Senator Jeff Merkley (D, OR), a member of the Senate Foreign Relations and Senate Appropriations committees, has reported that his laptop was stolen from his office, ostensibly by the rioters who assaulted the Capital Building last Wednesday afternoon. (Ostensibly: frankly, I have no reason to doubt the fact of the theft or which member(s) of which crowd did the theft. However, the deed as theft and who did it remain unproven at this early stage of the investigation.)
Merkley also said he’d left his office unlocked while he went to the Senate floor for the Electoral College vote counting and debates.
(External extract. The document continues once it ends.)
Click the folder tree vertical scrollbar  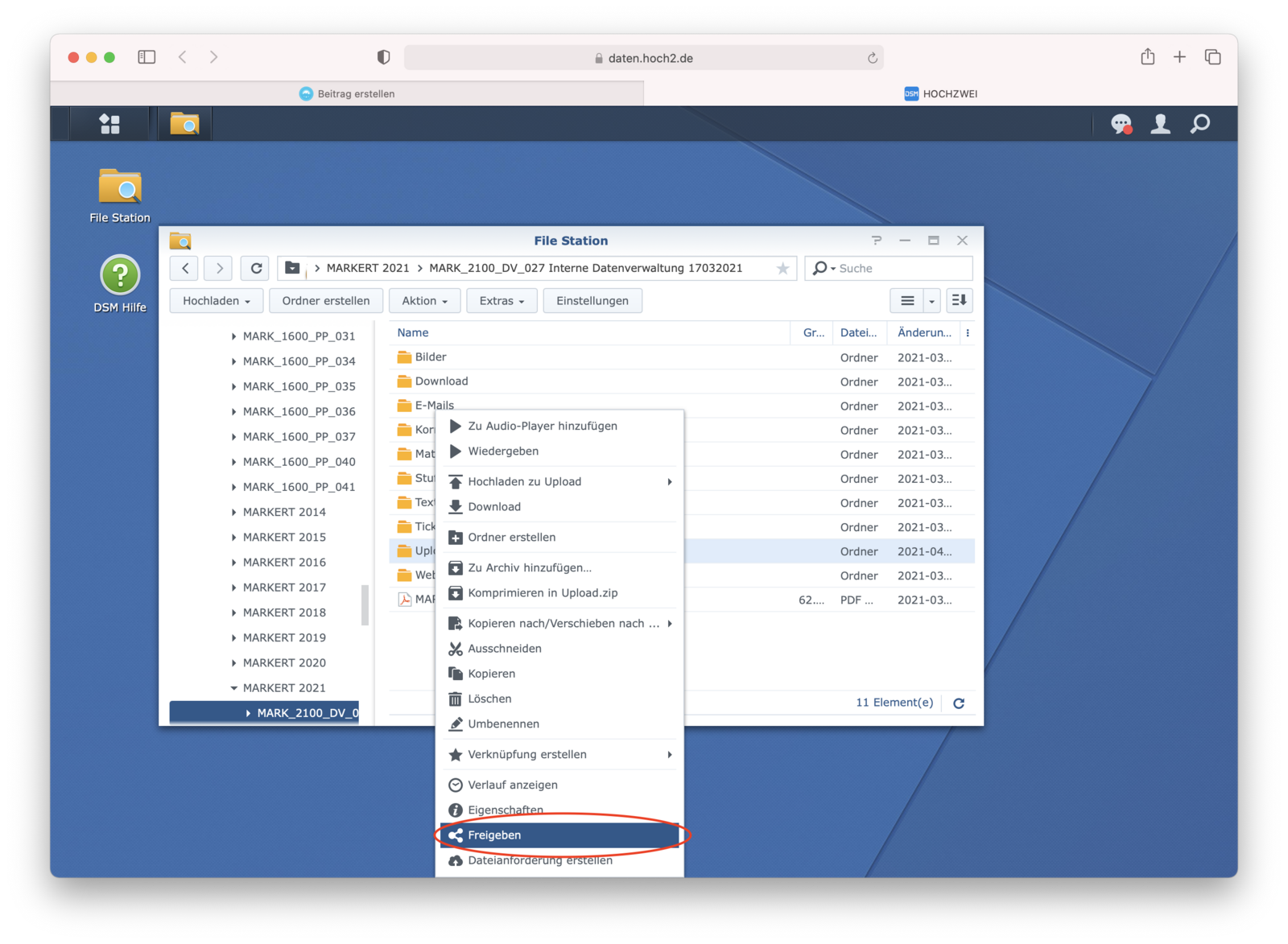pos(365,604)
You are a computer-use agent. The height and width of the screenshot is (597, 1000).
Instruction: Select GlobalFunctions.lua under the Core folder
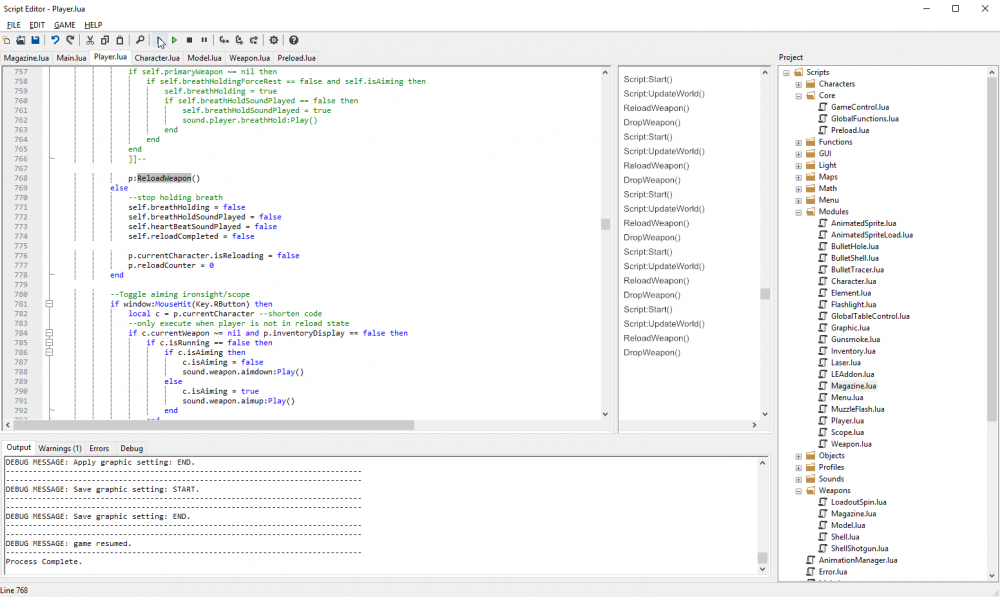[x=864, y=119]
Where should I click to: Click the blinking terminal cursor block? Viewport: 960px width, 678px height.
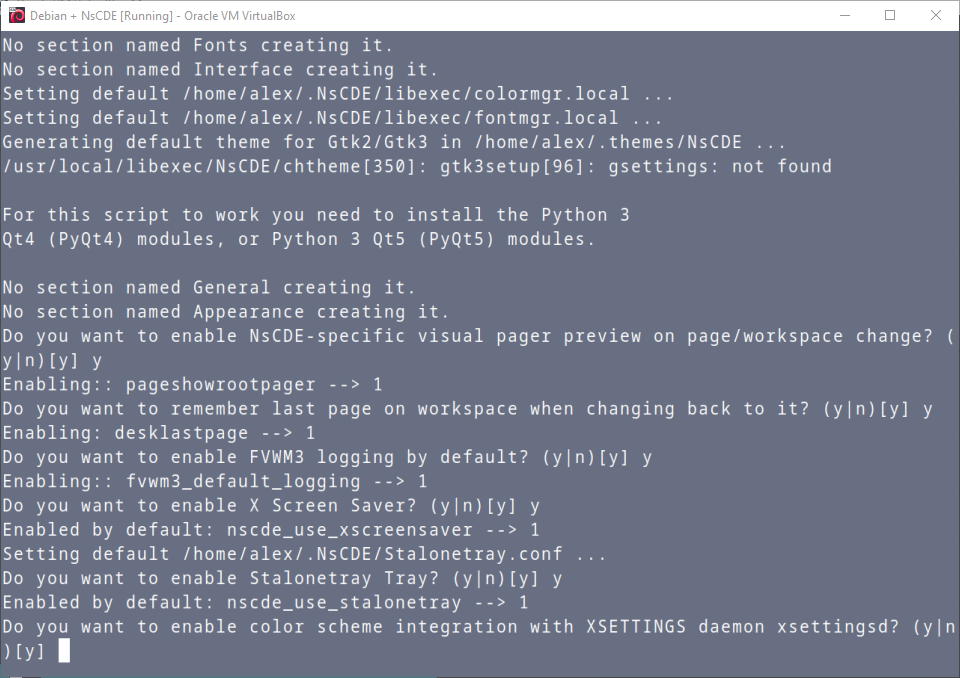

The importance of that will become clear below.
He apparently isn’t alone in this:
The Justice Department (DOJ) said Thursday during a briefing that “national security equities” may have been among the records stolen during the looting and destruction that stalled the congressional proceedings….
What’s not being reported in the NLMSM is the utter contempt these folks—possibly from both parties—have for our nation’s secrets, our classified information: they won’t even take the slightest pains to protect them.
A laptop unsecured in an unlocked office? Not even in locked away in a safe when the Senator isn’t around? An open office is all the security a Senator—a Senator experienced in handling classified materials, if only by his membership on a foreign relations committee—deems necessary?
Classified “equities” left unsecured in other offices?
How does that work, exactly?
Where are DoJ’s and DIA’s investigations into this manifest mishandling of classified material?